Pensare che la Casa delle Libertà, dopo un voto tuttora in pendenza di verifica e di giudizio e, di fatto, non ancora metabolizzato, con la presenza pressoché dominante ed esclusiva del centro-sinistra in tutti i gangli istituzionali e non del Paese, non tema di cadere nel regime, solo a chi non vuol vedere e sentire può risultare incomprensibile.
Il passaggio dell’elezione del Capo dello Stato è, dunque, decisivo per ripristinare un minimo di ubi consistam tra i due Poli in cui si è drammaticamente divisa l’Italia. O si accetta il metodo di elezione di Ciampi (l’opposizione offre un rosa di candidati, tra cui la maggioranza sceglie il più gradito) oppure si va ad una rottura che, giocoforza, si trasferirà dal Parlamento nel Paese.

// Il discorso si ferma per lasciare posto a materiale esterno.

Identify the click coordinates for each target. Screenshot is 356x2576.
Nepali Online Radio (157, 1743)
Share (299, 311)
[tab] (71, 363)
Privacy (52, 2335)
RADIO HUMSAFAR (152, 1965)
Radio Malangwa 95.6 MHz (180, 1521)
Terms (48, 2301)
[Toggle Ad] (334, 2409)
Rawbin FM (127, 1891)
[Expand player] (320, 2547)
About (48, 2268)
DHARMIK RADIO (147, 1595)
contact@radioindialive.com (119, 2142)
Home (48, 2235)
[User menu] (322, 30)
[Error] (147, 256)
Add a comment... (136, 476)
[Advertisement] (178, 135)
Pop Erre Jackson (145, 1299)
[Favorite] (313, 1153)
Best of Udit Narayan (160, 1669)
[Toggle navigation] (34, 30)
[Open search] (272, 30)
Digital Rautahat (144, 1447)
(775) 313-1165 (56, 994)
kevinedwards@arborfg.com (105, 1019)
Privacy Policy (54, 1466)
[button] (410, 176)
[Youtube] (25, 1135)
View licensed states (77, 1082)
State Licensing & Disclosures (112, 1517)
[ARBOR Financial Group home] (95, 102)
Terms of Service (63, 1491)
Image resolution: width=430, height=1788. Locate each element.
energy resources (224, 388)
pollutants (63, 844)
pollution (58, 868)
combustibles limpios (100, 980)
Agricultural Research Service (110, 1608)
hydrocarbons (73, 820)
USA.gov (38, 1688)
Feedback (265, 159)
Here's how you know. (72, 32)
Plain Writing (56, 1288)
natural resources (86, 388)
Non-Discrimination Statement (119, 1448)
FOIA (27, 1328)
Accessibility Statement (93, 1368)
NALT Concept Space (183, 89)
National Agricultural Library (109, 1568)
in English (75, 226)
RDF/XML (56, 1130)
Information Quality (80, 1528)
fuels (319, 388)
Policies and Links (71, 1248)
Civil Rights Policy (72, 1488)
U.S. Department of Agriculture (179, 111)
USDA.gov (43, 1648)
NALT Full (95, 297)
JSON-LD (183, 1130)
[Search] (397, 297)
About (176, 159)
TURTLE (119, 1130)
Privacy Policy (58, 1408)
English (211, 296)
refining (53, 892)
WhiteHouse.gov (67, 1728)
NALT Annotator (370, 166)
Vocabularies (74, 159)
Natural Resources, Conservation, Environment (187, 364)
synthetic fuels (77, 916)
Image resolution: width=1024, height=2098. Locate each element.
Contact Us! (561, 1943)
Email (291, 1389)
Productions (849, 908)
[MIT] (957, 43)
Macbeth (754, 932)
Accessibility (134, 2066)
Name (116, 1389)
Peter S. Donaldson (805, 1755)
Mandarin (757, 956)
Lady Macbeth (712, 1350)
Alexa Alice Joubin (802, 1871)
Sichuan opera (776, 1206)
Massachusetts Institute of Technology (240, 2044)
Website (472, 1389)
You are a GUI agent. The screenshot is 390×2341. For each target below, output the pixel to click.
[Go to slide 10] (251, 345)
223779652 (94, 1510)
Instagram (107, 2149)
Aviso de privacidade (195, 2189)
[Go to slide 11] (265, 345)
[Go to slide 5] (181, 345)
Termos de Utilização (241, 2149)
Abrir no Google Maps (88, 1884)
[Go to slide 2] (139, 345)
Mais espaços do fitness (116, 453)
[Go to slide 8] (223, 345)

Dopo gli ultimi tragici fatti di Nassiriya e le tremende minacce di Al Qaeda con le trasmissioni radio televisive di Bin Laden, Al Zarkawi e Al Zawahiri, la corsa nucleare inarrestabile di un Iran guidato da uno psicopatico fascista islamico e con una situazione economica interna ed internazionale segnata dal prezzo del petrolio che galoppa senza freno verso i 100 dollari al barile, con un Parlamento considerato da oltre la metà degli italiani al limite della legittimità, continuare con la supponenza indisponente di Romano Prodi e pensare di chiudere la partita a senso unico, credo, sarebbe veramente tragico per l’Italia. È fondata la speranza che prevalga il buon senso e la ricerca di un equilibrio istituzionale coerente con la realtà effettiva del Paese, insieme alle ragioni e ad alcuni valori essenziali condivisi dai due Poli, senza cui tempi duri ed oscuri ci attendono.